Exercise brief:
The records are to be copied exactly and in full.

Supplied material:
#####
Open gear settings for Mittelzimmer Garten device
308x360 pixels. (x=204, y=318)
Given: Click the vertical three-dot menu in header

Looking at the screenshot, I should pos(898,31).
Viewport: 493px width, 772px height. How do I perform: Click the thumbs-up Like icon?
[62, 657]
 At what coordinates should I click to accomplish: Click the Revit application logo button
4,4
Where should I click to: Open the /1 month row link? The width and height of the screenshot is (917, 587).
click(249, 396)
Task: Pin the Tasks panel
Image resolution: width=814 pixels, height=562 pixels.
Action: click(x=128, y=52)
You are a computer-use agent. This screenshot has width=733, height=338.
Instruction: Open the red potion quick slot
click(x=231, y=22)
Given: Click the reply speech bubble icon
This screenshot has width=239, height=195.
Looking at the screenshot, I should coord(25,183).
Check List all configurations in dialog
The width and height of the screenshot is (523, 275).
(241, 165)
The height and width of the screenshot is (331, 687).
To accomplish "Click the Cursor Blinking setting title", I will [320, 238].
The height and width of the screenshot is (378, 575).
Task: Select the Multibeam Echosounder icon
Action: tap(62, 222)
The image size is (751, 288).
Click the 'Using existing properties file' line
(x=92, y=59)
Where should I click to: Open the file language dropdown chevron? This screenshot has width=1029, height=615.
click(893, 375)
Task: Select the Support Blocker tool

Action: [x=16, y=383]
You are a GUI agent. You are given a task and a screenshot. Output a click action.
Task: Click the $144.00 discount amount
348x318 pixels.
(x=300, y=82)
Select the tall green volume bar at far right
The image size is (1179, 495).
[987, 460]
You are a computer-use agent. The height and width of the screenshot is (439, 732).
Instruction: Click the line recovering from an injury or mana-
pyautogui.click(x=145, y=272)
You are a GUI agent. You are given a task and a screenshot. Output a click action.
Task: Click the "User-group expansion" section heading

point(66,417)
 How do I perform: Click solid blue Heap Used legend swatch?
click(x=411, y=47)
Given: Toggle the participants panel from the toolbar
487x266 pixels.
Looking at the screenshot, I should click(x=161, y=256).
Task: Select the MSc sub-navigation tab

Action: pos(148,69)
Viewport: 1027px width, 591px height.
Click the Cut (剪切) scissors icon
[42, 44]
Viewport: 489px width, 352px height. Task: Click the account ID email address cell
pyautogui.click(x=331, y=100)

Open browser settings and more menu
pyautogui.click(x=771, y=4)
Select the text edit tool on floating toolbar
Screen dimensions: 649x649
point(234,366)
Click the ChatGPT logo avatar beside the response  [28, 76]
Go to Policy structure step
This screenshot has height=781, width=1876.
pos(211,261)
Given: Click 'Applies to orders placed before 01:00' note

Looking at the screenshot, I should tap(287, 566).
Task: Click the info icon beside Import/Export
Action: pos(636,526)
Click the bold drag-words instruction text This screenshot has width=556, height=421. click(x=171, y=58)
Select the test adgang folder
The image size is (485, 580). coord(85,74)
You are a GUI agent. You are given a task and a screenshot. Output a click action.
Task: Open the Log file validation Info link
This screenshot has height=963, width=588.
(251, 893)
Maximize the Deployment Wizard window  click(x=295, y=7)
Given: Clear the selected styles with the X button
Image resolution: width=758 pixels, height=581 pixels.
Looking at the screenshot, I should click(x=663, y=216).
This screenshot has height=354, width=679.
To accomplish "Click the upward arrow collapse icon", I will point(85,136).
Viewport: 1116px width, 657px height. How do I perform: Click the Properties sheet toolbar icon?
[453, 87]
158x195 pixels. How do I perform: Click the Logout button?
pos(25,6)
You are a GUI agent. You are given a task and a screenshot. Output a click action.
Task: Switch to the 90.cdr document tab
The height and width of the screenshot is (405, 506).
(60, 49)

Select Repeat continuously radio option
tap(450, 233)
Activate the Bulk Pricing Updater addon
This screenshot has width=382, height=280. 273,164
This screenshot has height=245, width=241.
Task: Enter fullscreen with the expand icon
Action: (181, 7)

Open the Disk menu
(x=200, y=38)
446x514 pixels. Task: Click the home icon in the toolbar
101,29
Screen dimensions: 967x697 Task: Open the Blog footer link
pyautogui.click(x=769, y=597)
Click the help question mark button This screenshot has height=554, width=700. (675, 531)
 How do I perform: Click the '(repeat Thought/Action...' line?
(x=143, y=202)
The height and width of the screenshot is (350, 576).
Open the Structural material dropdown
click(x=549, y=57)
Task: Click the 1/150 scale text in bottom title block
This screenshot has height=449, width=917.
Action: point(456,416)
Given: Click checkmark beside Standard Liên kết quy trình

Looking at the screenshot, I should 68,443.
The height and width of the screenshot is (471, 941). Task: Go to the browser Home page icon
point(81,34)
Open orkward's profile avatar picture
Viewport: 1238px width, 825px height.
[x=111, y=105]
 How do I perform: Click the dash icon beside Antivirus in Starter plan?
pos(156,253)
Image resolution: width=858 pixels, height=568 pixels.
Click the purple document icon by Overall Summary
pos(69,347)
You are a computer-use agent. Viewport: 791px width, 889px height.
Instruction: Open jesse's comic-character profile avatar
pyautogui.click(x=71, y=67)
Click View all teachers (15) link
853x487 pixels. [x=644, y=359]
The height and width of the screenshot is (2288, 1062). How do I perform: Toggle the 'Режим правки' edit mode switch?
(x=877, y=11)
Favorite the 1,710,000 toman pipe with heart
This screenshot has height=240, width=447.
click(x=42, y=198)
#####
Answer:
Open gear settings for Mittelzimmer Garten device
308x360 pixels. (x=204, y=318)
Given: Click the vertical three-dot menu in header

Looking at the screenshot, I should pos(898,31).
Viewport: 493px width, 772px height. How do I perform: Click the thumbs-up Like icon?
[62, 657]
 At what coordinates should I click to accomplish: Click the Revit application logo button
4,4
Where should I click to: Open the /1 month row link? The width and height of the screenshot is (917, 587).
click(249, 396)
Task: Pin the Tasks panel
Image resolution: width=814 pixels, height=562 pixels.
Action: click(x=128, y=52)
You are a computer-use agent. This screenshot has width=733, height=338.
Instruction: Open the red potion quick slot
click(x=231, y=22)
Given: Click the reply speech bubble icon
This screenshot has width=239, height=195.
Looking at the screenshot, I should coord(25,183).
Check List all configurations in dialog
The width and height of the screenshot is (523, 275).
(241, 165)
The height and width of the screenshot is (331, 687).
To accomplish "Click the Cursor Blinking setting title", I will [320, 238].
The height and width of the screenshot is (378, 575).
Task: Select the Multibeam Echosounder icon
Action: tap(62, 222)
The image size is (751, 288).
Click the 'Using existing properties file' line
(x=92, y=59)
Where should I click to: Open the file language dropdown chevron? This screenshot has width=1029, height=615.
click(893, 375)
Task: Select the Support Blocker tool

Action: [x=16, y=383]
You are a GUI agent. You are given a task and a screenshot. Output a click action.
Task: Click the $144.00 discount amount
348x318 pixels.
(x=300, y=82)
Select the tall green volume bar at far right
The image size is (1179, 495).
[987, 460]
You are a computer-use agent. The height and width of the screenshot is (439, 732).
Instruction: Click the line recovering from an injury or mana-
pyautogui.click(x=145, y=272)
You are a GUI agent. You are given a task and a screenshot. Output a click action.
Task: Click the "User-group expansion" section heading

point(66,417)
 How do I perform: Click solid blue Heap Used legend swatch?
click(x=411, y=47)
Given: Toggle the participants panel from the toolbar
487x266 pixels.
Looking at the screenshot, I should click(x=161, y=256).
Task: Select the MSc sub-navigation tab

Action: pos(148,69)
Viewport: 1027px width, 591px height.
Click the Cut (剪切) scissors icon
[42, 44]
Viewport: 489px width, 352px height. Task: Click the account ID email address cell
pyautogui.click(x=331, y=100)

Open browser settings and more menu
pyautogui.click(x=771, y=4)
Select the text edit tool on floating toolbar
Screen dimensions: 649x649
point(234,366)
Click the ChatGPT logo avatar beside the response  [28, 76]
Go to Policy structure step
This screenshot has height=781, width=1876.
pos(211,261)
Given: Click 'Applies to orders placed before 01:00' note

Looking at the screenshot, I should tap(287, 566).
Task: Click the info icon beside Import/Export
Action: pos(636,526)
Click the bold drag-words instruction text This screenshot has width=556, height=421. click(x=171, y=58)
Select the test adgang folder
The image size is (485, 580). coord(85,74)
You are a GUI agent. You are given a task and a screenshot. Output a click action.
Task: Open the Log file validation Info link
This screenshot has height=963, width=588.
(251, 893)
Maximize the Deployment Wizard window  click(x=295, y=7)
Given: Clear the selected styles with the X button
Image resolution: width=758 pixels, height=581 pixels.
Looking at the screenshot, I should click(x=663, y=216).
This screenshot has height=354, width=679.
To accomplish "Click the upward arrow collapse icon", I will point(85,136).
Viewport: 1116px width, 657px height. How do I perform: Click the Properties sheet toolbar icon?
[453, 87]
158x195 pixels. How do I perform: Click the Logout button?
pos(25,6)
You are a GUI agent. You are given a task and a screenshot. Output a click action.
Task: Switch to the 90.cdr document tab
The height and width of the screenshot is (405, 506).
(60, 49)

Select Repeat continuously radio option
tap(450, 233)
Activate the Bulk Pricing Updater addon
This screenshot has width=382, height=280. 273,164
This screenshot has height=245, width=241.
Task: Enter fullscreen with the expand icon
Action: (181, 7)

Open the Disk menu
(x=200, y=38)
446x514 pixels. Task: Click the home icon in the toolbar
101,29
Screen dimensions: 967x697 Task: Open the Blog footer link
pyautogui.click(x=769, y=597)
Click the help question mark button This screenshot has height=554, width=700. (675, 531)
 How do I perform: Click the '(repeat Thought/Action...' line?
(x=143, y=202)
The height and width of the screenshot is (350, 576).
Open the Structural material dropdown
click(x=549, y=57)
Task: Click the 1/150 scale text in bottom title block
This screenshot has height=449, width=917.
Action: point(456,416)
Given: Click checkmark beside Standard Liên kết quy trình

Looking at the screenshot, I should 68,443.
The height and width of the screenshot is (471, 941). Task: Go to the browser Home page icon
point(81,34)
Open orkward's profile avatar picture
Viewport: 1238px width, 825px height.
[x=111, y=105]
 How do I perform: Click the dash icon beside Antivirus in Starter plan?
pos(156,253)
Image resolution: width=858 pixels, height=568 pixels.
Click the purple document icon by Overall Summary
pos(69,347)
You are a computer-use agent. Viewport: 791px width, 889px height.
Instruction: Open jesse's comic-character profile avatar
pyautogui.click(x=71, y=67)
Click View all teachers (15) link
853x487 pixels. [x=644, y=359]
The height and width of the screenshot is (2288, 1062). How do I perform: Toggle the 'Режим правки' edit mode switch?
(x=877, y=11)
Favorite the 1,710,000 toman pipe with heart
This screenshot has height=240, width=447.
click(x=42, y=198)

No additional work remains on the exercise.